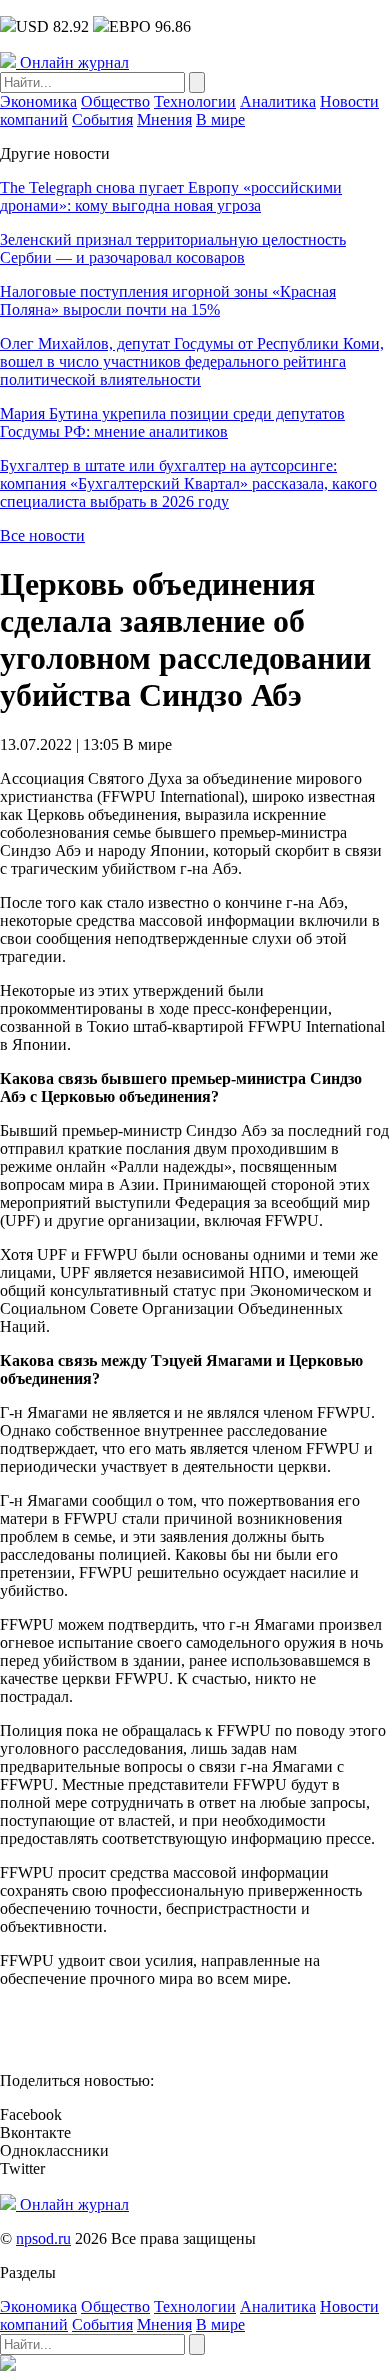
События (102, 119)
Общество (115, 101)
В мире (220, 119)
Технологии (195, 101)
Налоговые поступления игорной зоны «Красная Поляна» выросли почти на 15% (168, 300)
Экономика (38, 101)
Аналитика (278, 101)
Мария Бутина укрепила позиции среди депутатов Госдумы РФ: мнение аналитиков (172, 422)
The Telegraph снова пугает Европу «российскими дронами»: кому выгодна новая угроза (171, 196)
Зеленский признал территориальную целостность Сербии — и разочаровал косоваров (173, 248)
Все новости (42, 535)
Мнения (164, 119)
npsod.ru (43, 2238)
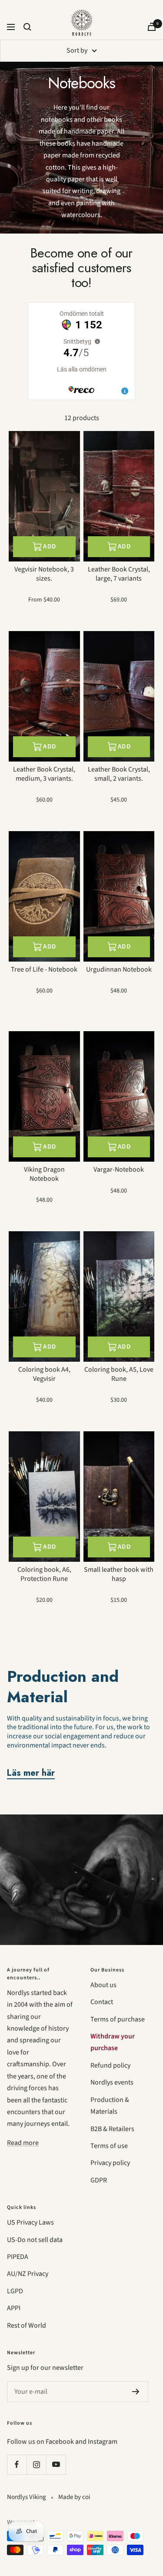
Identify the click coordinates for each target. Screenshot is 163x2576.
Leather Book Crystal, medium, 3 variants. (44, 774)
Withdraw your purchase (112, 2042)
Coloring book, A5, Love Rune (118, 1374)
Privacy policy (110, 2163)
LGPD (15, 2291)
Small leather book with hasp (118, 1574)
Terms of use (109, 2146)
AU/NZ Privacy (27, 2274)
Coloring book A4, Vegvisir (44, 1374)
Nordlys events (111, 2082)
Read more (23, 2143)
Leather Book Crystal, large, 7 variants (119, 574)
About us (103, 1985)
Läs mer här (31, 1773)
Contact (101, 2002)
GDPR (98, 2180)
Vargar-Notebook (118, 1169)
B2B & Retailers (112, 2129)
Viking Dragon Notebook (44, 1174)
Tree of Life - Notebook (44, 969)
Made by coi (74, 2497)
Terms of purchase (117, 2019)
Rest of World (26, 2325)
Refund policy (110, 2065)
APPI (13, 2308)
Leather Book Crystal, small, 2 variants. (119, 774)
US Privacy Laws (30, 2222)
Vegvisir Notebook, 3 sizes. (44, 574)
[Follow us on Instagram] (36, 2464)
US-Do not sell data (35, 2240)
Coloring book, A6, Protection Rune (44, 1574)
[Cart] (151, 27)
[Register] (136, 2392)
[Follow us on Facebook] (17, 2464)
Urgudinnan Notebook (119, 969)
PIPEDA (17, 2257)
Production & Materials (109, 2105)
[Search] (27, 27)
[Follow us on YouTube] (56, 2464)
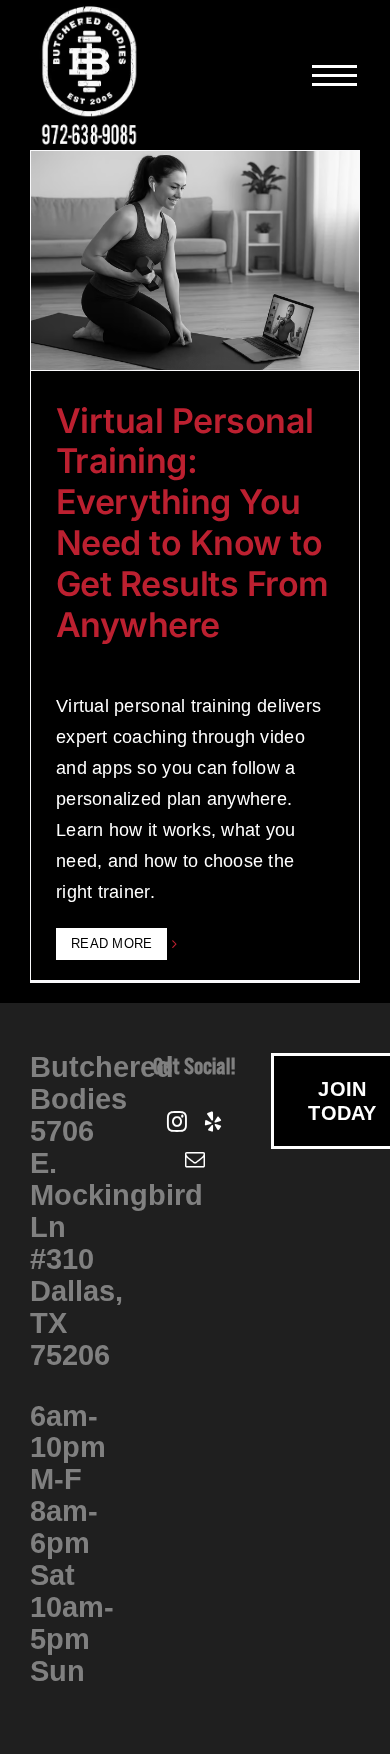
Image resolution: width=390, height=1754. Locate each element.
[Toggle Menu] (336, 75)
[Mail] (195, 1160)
==
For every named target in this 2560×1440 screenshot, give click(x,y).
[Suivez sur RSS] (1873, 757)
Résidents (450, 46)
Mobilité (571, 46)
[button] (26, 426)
* * *
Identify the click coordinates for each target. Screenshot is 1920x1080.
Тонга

◆ **TRY IT**:
Going by the data above, the answer is exactly the lines from the one holding "Аналитика (278, 101)" to the one holding "US Privacy Laws (30, 2222)", both kept, with the pictures left out.

◆ **WRITTEN ANSWER**:
Аналитика (278, 101)
Мария Бутина укрепила позиции среди депутатов Госдумы РФ: мнение аналитиков (172, 422)
The Telegraph снова пугает Европу «российскими дронами»: кому выгодна новая угроза (171, 196)
Зеленский признал территориальную целостность Сербии — и разочаровал косоваров (173, 248)
Все новости (42, 535)
Мнения (164, 119)
npsod.ru (43, 2238)
Identify the click coordinates for each target. Screenshot is 163x2576.
Leather Book Crystal, medium, 3 variants. (44, 774)
Withdraw your purchase (112, 2042)
Coloring book, A5, Love Rune (118, 1374)
Privacy policy (110, 2163)
LGPD (15, 2291)
Small leather book with hasp (118, 1574)
Terms of use (109, 2146)
AU/NZ Privacy (27, 2274)
Coloring book A4, Vegvisir (44, 1374)
Nordlys events (111, 2082)
Read more (23, 2143)
Leather Book Crystal, large, 7 variants (119, 574)
About us (103, 1985)
Läs mer här (31, 1773)
Contact (101, 2002)
GDPR (98, 2180)
Vargar-Notebook (118, 1169)
B2B & Retailers (112, 2129)
Viking Dragon Notebook (44, 1174)
Tree of Life - Notebook (44, 969)
Made by coi (74, 2497)
Terms of purchase (117, 2019)
Rest of World (26, 2325)
Refund policy (110, 2065)
APPI (13, 2308)
Leather Book Crystal, small, 2 variants. (119, 774)
US Privacy Laws (30, 2222)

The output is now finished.